Title:Unwritten Rules: What Women Need to Know about Leading in Today's Organizations
Author:Lynn Harris
Publisher:Lynn Harris

Don't let the stiletto pump on this book's front cover turn you off: There's plenty of good advice inside -- whether you like high heels or not.

In Unwritten Rules, Montreal-based organizational development consultant Lynn Harris explores why there is such a dearth of women in powerful positions in organizations. (And there still is, according to the "Catalyst Census," which highlights that women held only 14 per cent of board seats at Financial Post 500 companies in 2009.)

"For Harris, it all comes down to four unwritten rules that "aren't explicitly acknowledged in organizations" and "are rarely, if ever, talked about in job interviews." But, she writes, "We all know they exist."

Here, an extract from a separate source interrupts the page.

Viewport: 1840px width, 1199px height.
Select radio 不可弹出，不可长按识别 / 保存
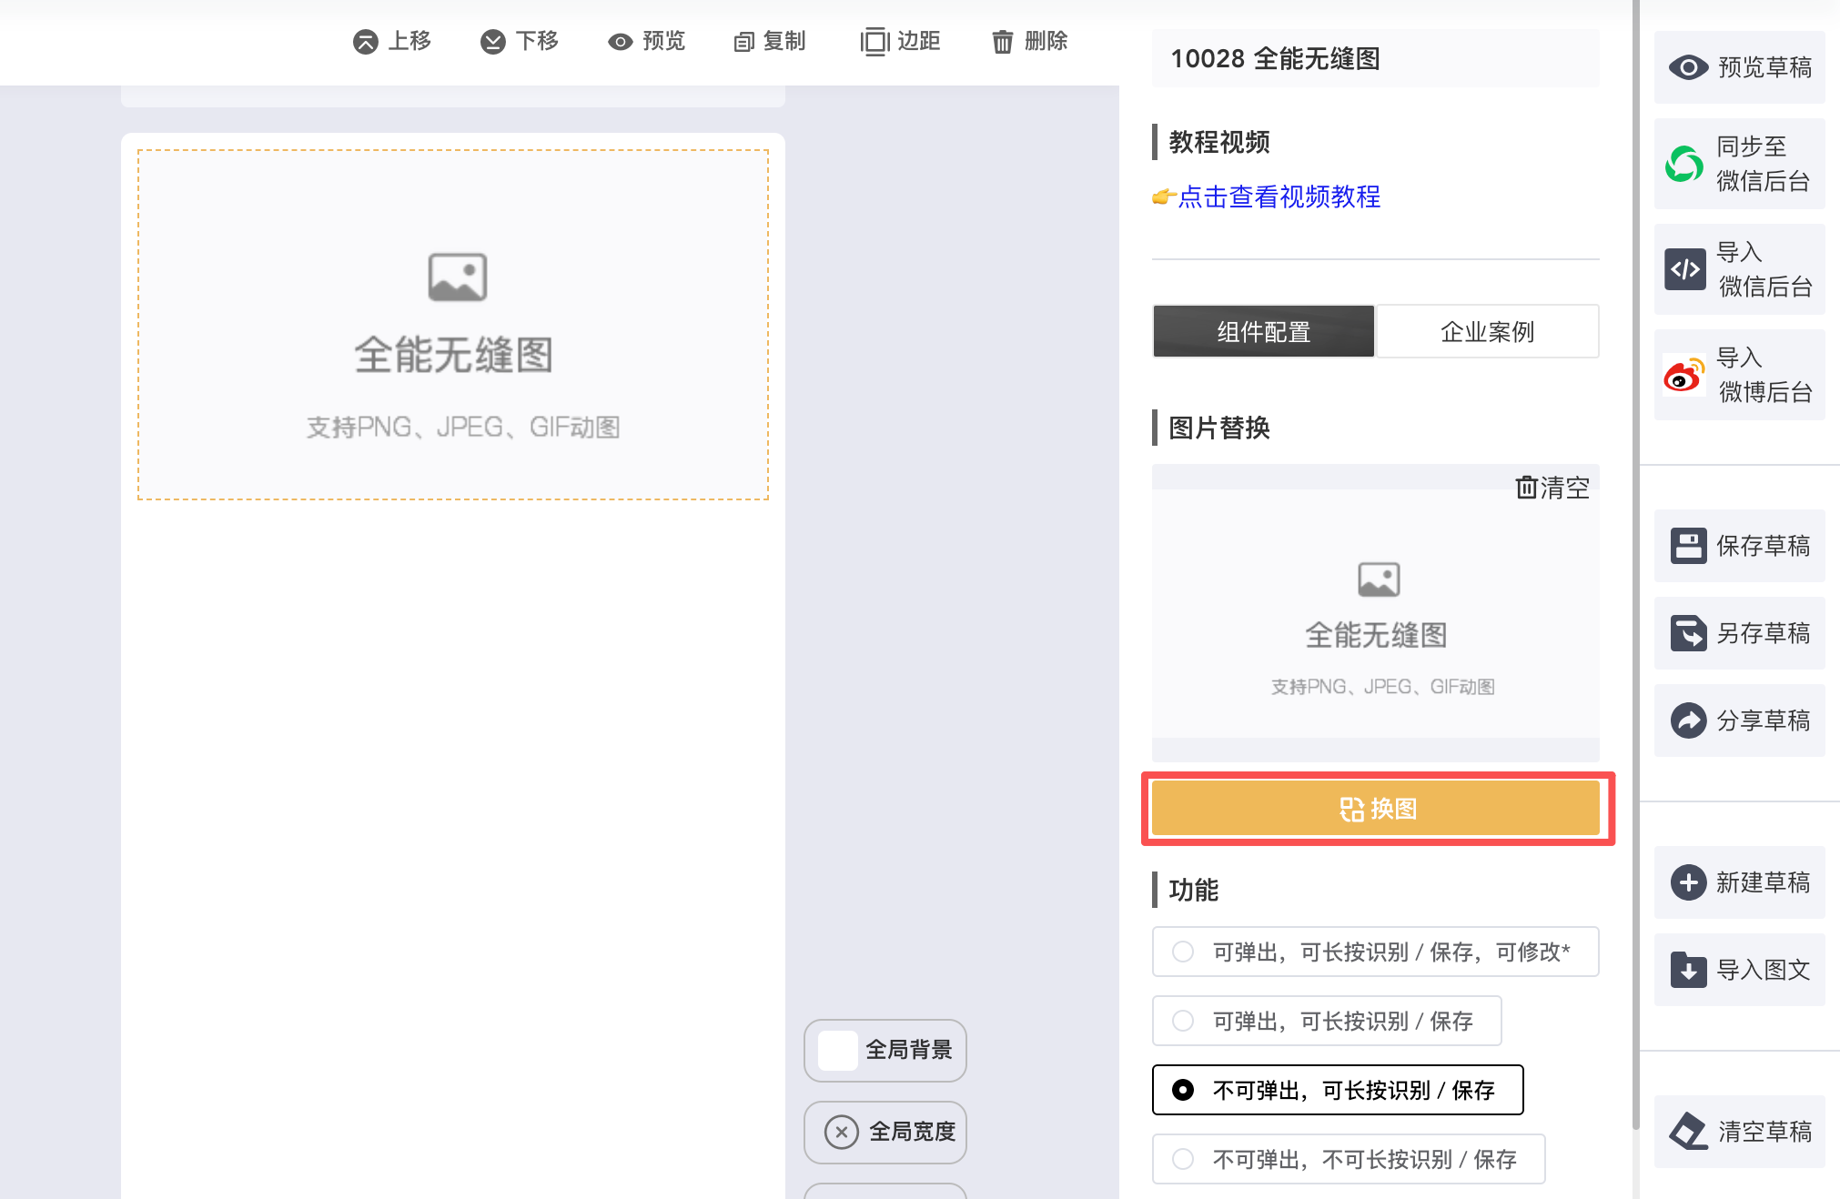[x=1183, y=1159]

She has organized the book into three distinct sections. In the first, she lays clear the unwritten rules, entrenched in the 1950s:

  • Senior leaders are available anytime and anywhere.
  • Senior leaders have a linear career path.
  • Senior leaders are competitive.
  • Senior leaders promote themselves.

These rules create an uneven playing field for women seeking senior leadership positions, especially for those who want flexibility to raise a family. Still, plenty of women aspire to both so the book's second section explains what they need to know to work effectively within the unwritten -- if unfair -- rules that aren't likely to disappear anytime soon. Here, Harris covers everything from strategic influencing skills, mentoring and coaching to physical energy, emotional intelligence and authenticity.

It's her chapter on authenticity that readers will find particularly illuminating - regardless of whether they aspire to corporate heights. Here, Harris provides a practical framework for how individuals can be true to themselves when faced with situations where their values conflict (career versus family, collaboration versus assertiveness, for example). The important thing is to be able to recognize that our values don't necessarily change but their hierarchy can, depending on the situation.

There's something for everyone in this well-researched book -- including those who refuse to buy into the unwritten rules. The book's third section, "Corporate Refugees", features excerpts from interviews with women from around the globe who abandoned corporate life to chart more meaningful adventures.

Not surprisingly, more than half of them chose to start their own businesses.